In this section I expose problems related to recreation of realistic looking
3D vegetation, and I present the main types of approach used by 3D botany
software. Numerous plants, especially trees, are pseudo-fractal objects.
Similar pattern repeats itself in various scales making whole object "fuzzy",
without a clear edge as on compact objects like a ball or a car. Current
3D modeling & rendering methods are ill adapted for recreation of such
utterly complex objects. Similarity of shape is an advantage, but complexity
of geometry is a huge problem when algorithm has to generate a model of
let say Christmas tree.
Cheating out complexity : Number of needles on a conifer tree is
in range of tens of millions, considering that a decent 3D representation
of single needle would require 9 polygons, you get something around 100
000 000 polygons for a single tree. This is way beyond capabilities of today
standard computers. Simplifications are necessary. Complexity problem can
be partially solved by replacement of chunks of plant's geometry with images
using transparency (ex. alphaplanes, billboards), and with instancing (repetition
of the same element) :
Some 3D orthodox fundamentalists ;-) may claim that using transparency
(especially on billboards) is not "true" 3D, that it is cheating,
and only "real" geometry should be used. They forget that everything
about 3D is cheating, everything in 3D is virtual and any 3D technique which
generates desired images and does it quickly, is the good one. Everything
in 3D is a tradeof, and common sense should be used to select the best approach
at particular case.
Alphaplanes work smoothly on realtime previews (as far, as graphic board
can cope with model complexity), but on raytracing renderings, especially
with global illumination, transparencies slow down rendering considerably.

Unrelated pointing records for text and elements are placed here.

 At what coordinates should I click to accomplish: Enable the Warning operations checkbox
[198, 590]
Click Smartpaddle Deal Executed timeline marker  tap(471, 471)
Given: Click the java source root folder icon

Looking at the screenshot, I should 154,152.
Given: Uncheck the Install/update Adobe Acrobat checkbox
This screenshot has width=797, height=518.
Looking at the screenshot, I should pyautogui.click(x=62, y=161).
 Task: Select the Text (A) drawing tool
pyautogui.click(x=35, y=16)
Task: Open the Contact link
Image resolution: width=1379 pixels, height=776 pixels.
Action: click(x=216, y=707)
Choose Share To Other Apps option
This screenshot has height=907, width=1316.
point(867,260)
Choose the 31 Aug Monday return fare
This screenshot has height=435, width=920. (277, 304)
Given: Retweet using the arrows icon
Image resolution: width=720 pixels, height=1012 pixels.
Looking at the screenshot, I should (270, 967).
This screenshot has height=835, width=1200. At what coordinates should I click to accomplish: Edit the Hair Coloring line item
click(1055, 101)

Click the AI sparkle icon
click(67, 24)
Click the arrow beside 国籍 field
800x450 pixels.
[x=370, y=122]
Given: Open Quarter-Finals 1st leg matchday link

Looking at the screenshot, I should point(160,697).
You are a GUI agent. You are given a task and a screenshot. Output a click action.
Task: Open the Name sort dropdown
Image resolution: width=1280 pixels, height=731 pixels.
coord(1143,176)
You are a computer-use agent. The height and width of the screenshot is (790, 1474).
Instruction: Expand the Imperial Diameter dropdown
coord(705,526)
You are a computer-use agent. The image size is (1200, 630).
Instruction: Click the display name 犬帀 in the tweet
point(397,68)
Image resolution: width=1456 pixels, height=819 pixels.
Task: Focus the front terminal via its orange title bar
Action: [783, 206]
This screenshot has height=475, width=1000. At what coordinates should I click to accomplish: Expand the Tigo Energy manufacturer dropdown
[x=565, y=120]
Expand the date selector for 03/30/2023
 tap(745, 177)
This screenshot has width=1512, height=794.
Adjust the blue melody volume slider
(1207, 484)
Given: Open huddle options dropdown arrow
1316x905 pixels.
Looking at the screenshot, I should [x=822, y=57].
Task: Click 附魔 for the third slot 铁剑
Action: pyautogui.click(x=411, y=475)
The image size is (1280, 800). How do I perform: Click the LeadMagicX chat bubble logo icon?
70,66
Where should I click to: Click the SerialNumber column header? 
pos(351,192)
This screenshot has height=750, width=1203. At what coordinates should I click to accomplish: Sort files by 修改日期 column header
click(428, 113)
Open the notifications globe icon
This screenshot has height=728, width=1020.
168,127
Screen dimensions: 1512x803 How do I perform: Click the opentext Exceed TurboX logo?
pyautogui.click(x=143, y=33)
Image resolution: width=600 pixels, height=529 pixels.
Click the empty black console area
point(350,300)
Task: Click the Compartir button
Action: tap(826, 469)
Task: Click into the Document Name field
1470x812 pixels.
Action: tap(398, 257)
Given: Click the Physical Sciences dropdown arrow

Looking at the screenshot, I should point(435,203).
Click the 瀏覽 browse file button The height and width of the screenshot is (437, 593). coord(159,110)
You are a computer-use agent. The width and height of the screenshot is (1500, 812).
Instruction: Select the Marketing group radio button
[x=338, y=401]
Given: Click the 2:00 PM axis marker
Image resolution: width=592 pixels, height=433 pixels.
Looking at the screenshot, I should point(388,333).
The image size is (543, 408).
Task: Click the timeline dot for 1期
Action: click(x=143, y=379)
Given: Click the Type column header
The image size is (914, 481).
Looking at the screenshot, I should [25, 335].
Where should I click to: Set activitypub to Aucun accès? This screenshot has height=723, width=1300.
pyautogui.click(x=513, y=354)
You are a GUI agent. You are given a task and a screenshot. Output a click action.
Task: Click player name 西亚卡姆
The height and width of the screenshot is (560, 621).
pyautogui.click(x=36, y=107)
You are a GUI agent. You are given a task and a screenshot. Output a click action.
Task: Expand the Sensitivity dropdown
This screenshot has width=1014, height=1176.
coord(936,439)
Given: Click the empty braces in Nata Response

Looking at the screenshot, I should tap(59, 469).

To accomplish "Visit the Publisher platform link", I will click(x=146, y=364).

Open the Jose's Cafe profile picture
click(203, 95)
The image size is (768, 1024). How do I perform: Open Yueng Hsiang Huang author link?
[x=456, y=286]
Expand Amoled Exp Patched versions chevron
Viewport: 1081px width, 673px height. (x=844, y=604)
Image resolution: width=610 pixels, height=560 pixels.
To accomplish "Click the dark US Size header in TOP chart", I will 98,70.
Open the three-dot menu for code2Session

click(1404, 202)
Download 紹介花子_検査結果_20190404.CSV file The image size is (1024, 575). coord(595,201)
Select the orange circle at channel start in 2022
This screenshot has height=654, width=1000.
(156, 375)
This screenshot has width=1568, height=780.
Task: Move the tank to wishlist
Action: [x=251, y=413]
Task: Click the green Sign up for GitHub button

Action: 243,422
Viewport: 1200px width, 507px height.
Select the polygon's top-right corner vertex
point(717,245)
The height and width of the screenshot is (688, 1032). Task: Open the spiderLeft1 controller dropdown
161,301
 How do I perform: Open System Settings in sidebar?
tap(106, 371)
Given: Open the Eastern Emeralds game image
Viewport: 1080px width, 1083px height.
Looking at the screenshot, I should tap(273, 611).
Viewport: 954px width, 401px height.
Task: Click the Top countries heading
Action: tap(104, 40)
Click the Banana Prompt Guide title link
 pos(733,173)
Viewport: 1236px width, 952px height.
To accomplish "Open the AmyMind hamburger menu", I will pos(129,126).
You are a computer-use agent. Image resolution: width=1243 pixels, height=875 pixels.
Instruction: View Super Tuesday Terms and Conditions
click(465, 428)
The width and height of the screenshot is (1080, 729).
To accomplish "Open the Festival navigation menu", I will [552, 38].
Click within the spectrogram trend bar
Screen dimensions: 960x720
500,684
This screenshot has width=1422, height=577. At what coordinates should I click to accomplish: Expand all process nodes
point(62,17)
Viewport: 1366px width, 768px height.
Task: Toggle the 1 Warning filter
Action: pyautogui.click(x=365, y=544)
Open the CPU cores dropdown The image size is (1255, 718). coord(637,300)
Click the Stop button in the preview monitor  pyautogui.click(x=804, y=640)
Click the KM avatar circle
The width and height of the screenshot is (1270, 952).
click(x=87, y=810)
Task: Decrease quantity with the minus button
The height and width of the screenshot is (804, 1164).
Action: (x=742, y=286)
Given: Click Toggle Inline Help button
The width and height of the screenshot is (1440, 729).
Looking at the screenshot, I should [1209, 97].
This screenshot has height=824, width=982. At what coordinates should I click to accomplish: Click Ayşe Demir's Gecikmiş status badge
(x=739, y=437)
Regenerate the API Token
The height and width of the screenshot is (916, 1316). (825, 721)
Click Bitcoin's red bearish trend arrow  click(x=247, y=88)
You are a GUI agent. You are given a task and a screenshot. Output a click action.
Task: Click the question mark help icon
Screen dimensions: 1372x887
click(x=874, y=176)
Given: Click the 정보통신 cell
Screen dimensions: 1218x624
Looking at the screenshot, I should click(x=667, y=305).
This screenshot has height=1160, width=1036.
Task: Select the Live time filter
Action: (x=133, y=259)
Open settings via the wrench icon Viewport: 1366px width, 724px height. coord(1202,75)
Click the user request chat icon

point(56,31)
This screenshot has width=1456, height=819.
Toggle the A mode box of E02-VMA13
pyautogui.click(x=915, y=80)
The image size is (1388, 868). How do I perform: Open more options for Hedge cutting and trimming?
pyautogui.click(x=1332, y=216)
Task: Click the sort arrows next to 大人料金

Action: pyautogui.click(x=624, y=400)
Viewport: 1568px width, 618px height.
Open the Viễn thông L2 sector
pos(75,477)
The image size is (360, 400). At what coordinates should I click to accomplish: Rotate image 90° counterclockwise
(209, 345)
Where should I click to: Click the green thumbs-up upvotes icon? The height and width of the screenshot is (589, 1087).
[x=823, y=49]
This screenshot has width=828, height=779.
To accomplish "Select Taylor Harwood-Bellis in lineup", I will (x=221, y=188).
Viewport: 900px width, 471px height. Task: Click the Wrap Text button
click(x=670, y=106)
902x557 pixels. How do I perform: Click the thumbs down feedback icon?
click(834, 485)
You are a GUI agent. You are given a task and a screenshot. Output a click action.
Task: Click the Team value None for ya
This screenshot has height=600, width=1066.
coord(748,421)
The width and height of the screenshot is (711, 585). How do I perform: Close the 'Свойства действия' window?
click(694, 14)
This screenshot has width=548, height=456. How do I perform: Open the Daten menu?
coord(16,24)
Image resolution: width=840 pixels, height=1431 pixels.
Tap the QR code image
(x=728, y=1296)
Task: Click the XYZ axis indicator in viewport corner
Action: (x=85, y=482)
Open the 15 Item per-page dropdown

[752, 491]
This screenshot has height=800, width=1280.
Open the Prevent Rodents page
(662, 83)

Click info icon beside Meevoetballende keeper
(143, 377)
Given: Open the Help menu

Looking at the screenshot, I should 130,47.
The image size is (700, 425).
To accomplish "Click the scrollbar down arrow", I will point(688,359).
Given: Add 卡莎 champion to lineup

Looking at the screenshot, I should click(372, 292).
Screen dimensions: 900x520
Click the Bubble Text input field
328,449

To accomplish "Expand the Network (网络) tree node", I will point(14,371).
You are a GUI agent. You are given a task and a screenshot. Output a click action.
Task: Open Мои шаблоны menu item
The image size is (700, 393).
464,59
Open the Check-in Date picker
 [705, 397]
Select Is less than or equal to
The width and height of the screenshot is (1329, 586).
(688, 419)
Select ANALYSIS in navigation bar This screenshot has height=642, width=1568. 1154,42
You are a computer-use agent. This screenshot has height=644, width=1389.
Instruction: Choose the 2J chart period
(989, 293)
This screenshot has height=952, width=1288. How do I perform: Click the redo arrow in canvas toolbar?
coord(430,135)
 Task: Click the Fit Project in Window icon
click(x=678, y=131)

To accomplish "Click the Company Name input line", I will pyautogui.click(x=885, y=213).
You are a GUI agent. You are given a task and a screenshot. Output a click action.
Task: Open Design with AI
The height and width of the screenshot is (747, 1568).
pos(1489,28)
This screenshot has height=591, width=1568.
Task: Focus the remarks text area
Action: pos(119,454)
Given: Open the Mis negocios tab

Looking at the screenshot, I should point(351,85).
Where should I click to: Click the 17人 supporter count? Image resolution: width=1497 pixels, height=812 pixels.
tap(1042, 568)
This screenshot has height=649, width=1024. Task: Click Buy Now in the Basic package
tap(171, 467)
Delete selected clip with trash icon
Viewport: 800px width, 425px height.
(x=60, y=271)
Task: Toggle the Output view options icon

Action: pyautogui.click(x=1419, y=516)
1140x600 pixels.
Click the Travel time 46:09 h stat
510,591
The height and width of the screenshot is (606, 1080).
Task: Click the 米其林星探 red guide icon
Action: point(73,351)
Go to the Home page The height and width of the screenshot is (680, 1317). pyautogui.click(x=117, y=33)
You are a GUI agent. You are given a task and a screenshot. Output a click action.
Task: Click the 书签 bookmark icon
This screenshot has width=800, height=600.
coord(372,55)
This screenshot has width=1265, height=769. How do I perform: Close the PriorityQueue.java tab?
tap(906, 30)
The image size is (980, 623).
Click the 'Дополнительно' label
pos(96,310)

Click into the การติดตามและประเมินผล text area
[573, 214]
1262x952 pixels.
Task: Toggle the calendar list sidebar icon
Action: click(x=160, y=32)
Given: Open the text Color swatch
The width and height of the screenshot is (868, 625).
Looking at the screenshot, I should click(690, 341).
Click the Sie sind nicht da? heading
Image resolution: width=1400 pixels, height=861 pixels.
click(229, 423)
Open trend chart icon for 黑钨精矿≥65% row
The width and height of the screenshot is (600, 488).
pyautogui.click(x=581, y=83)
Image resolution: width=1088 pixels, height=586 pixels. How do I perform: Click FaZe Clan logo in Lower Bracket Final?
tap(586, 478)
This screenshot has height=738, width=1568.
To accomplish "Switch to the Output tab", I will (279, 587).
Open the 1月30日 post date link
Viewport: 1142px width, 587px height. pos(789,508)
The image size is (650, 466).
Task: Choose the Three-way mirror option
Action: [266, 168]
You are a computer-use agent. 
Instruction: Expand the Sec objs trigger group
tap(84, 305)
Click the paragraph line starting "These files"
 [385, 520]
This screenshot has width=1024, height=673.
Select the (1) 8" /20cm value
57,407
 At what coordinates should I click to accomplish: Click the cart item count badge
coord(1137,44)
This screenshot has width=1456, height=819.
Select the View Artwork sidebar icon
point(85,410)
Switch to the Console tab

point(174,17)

On example above, rendered in TPF, first pure geometry object rendered in
40 seconds, second with alphaplanes in 1min20 third with billboards 2min30.
So more transparency = longer rendering, but simpler geometry possible to
fit into computer memory.
Another problem is how to efficiently define such complex structures as
tree branches bifurcating from 1m thick trunk to 1mm thin twigs. Fortunately
branching structures on plants often display self-similarity, it means that
tiny twigs look very similar to thick branches, just smaller. Such repeatability
of shape can be dealt with iterations :
Example of iteration tree created with The Plant Factory
Shaped by sun & shadow : two trees of the same specie, same
age and health can look completely different, depending where they grow:
on open field, where light shines from every direction, or inside forest,
where the light is available only over forest canopy top (more info here)
Same process of plant shaping by sunlight happens for every
part of the plant : branches grow where there is empty space, and where
more sunlight is available. In areas where sunlight does not reach, branches
die, dry, and drop. Today there is only one 3D software capable of simulating
this process L-Studio
developed by prof. Prusinkiewicz from University of Calgary, and it's simplified
version for iPad TreeSketch.
3D botany software types
Current 3D plant creation software use following approaches
L-System is the oldest approach for
generation of plant like shapes. It offers almost unlimited flexibility,
but it is complex as user has to type the code, which can become too convoluted,
too complex to manage when parameters for simulation of realism have to
be implemented into code. Sometime process is done in 2 stages : relatively
simple code defines basic plant structure, then parameters are used to fine
adjustment of the plant:
Procedural editors like Xfrog
Plant Factory merge high versatility with relative simplicity. User
defines plant structure by assembling a graph in graphic editor. Then he
adjusts characteristics of plant parts defined by graph nodes. This approach
offers most control over precise definition of needed shape. However due
to multitude of parameters, a lot of learning may be needed before user
is able to create nice models from scratch.
Customizable editors like Onyx
are like procedural ones, but without graph creation step. Basic models
are predefined, and user is limited to adjustment of those models. In Botanica
L-System code was used to generate the basic model, and user had no access
to this code.
Growth simulation approach implemented
can produce nice, botanically correct results, but user has no precise control
over the shape, as environment constraints and initial "seed"
properties shape plant in simulated growth iterations.
Models Libraries software aren't real
editors, they just simplify addition of predefined models into 3D scene,
(ex. visual browser). Some very basic settings may be available, like level
of detail or selection of model according to season. Laubwerk
represent this category. More focused simplicity than versatility.
Painting approach consist of user painting
with mouse or tablet offspring branches over parent branches. Basically
user defines branch axial spline shape, and algorithm does the rest - defines
appropriate radius, populates painted branch with other branches, creates
smooth surface blending between parent & offspring. At this moment the
most advanced painting is implemented in iPad free application Tree Sketch.
Speed Tree and Tree Factory also have such functionality.